Search code examples
scalapandasapache-sparkdatasetapache-spark-ml

spark dataset filter column with conditions like pandas


I am new to Spark/Scala. i do not know how to use spark dataset to filter columns like pandas.loc.

pandas code:

data_fact = pd.read_excel(path, sheetname=sheetname_factor)
//drop some columns which have too many null value
data_fact_v1=data_fact.loc[:,((data_fact>0).sum()>len(data_fact) *0.7)]

Your help is very much appreciated!


Solution

  • I would use a RDD for this because the API is more flexible. In the following code, I map each row to a list of tuple2 with the column name associated to 0 if the value of the field is null, 1 otherwise. Then I flatten everything and count the number of non null values per column with reduceByKey.
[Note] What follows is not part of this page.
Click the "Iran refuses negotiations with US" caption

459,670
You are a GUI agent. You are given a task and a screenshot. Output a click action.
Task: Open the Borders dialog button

I finally drop the columns that do not match your requirements in the original dataframe.

    var data = ...
    val cols = data.columns
    val total = data.count
    
    val nullMap = data.rdd
        .flatMap{row => cols.filter(col => row.getAs(col) == null).map(col => (col, 1) ) }
        .reduceByKey(_+_)
        .collectAsMap
    
    for(col <- cols) 
        if(nullMap.getOrElse(col, 0).toDouble / total < 0.7)
            data = data.drop(col)
    

    Edit other method: to avoid flattening the data, you can use the aggregate function

    def combine(map1 : Map[String, Int], map2 : Map[String, Int]) = 
        map1.keySet
            .union(map2.keySet)
            .map(k => (k, map1.getOrElse(k, 0)+map2.getOrElse(k, 0)))
            .toMap
    
    val nullMap = data.rdd.aggregate(Map[String, Int]())(
         (map, row)=> combine(map, cols.filter(col => row.getAs(col) == null).map(col => (col, 1)).toMap),
         combine)
    

    And then the same

    for(col <- cols) 
        if(nullMap.getOrElse(col, 0).toDouble / total >= 0.3)
            data = data.drop(col)
    

    Or

    val valid_columns = cols
        .filter(col => nullMap.getOrElse(col, 0).toDouble / total >= 0.3)
    data = data.drop(valid_columns : _*)